** Opening Records to use block **
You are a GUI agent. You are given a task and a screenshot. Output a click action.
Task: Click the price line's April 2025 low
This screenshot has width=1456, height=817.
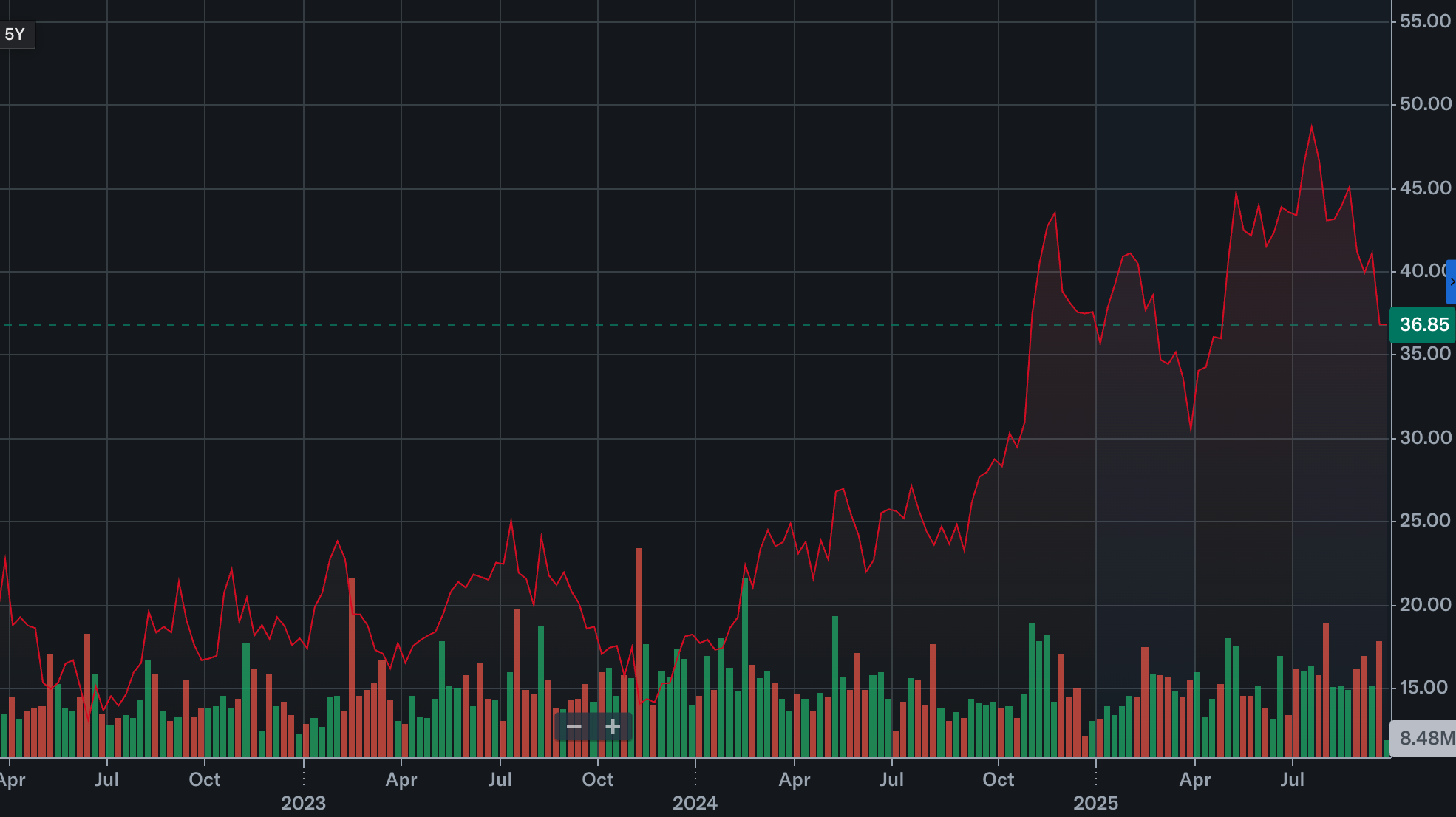click(x=1191, y=431)
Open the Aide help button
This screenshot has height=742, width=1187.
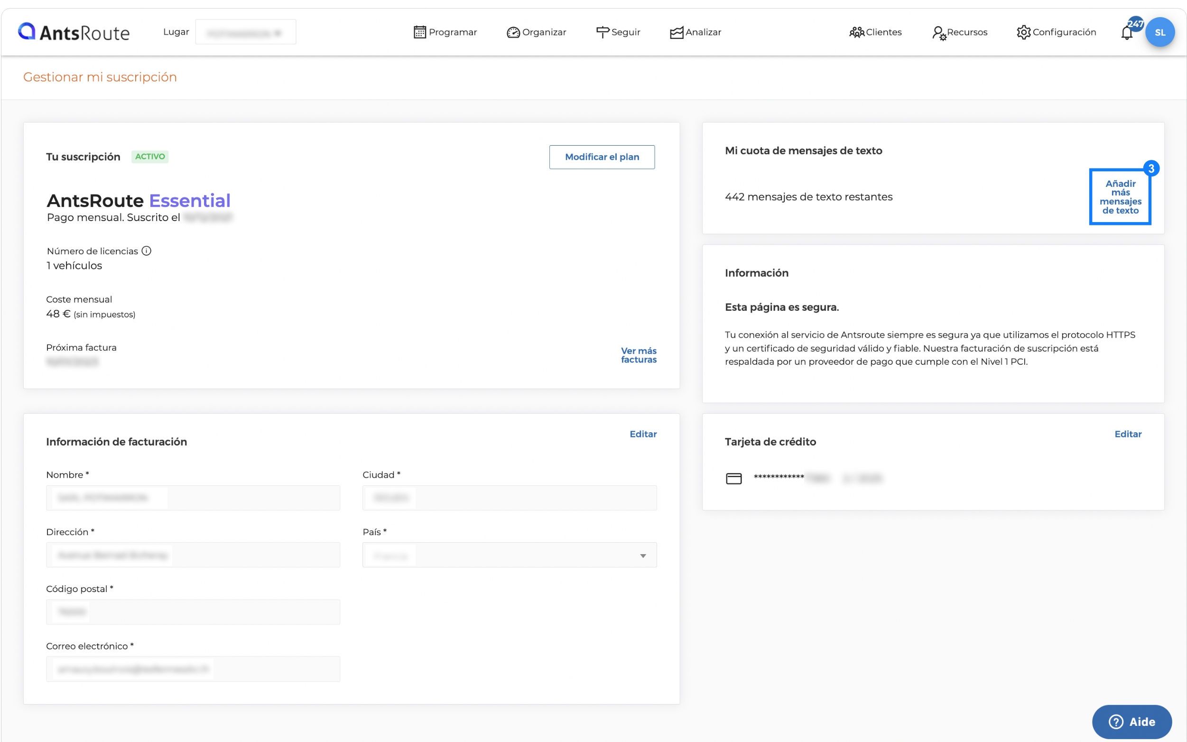point(1131,721)
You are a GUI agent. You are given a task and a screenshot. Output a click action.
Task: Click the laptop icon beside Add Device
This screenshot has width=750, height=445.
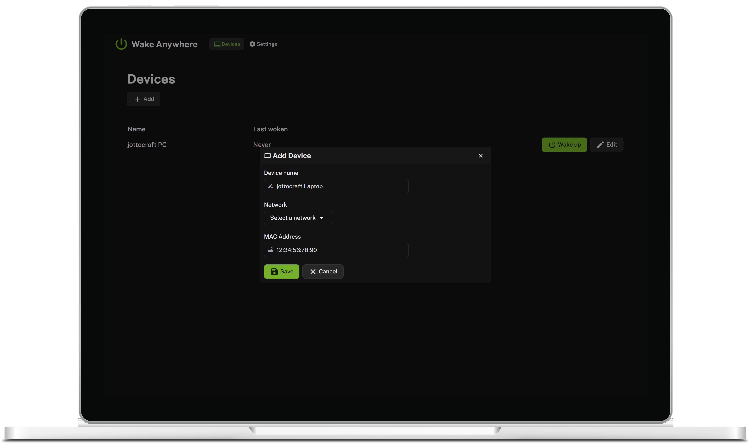point(267,156)
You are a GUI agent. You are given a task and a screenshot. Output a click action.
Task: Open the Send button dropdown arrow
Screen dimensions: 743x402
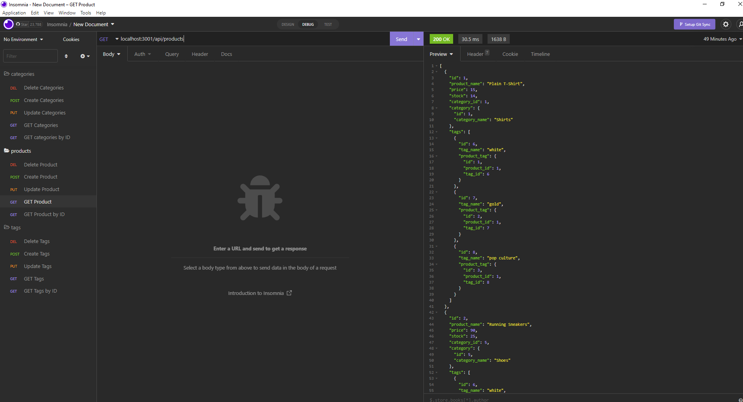(418, 39)
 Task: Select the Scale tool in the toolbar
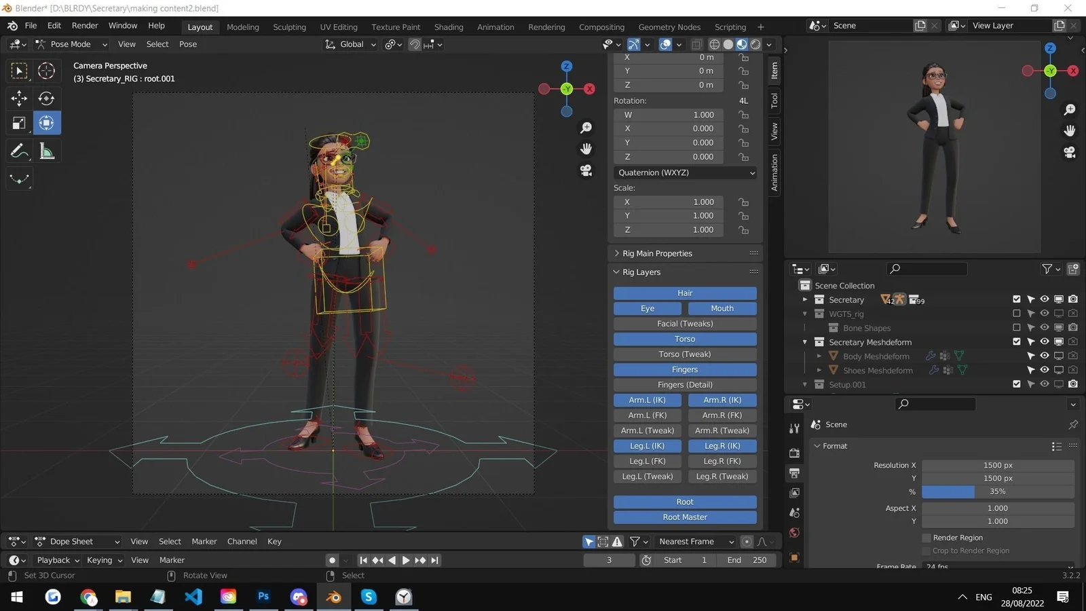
** Closing Records to use block **
■ **Exercise prompt**
Copy verbatim the span that begins at the line containing "Open the Aide help button" and ends at the last line of the material, inclusive of both; exclude pictures.

■ **Solution to this problem**
Open the Aide help button
This screenshot has height=742, width=1187.
point(1131,721)
You are a GUI agent. You are given a task and a screenshot. Output a click action.
Task: Click the laptop icon beside Add Device
This screenshot has width=750, height=445.
point(267,156)
You are a GUI agent. You are given a task and a screenshot. Output a click action.
Task: Open the Send button dropdown arrow
Screen dimensions: 743x402
(418, 39)
 Task: Select the Scale tool in the toolbar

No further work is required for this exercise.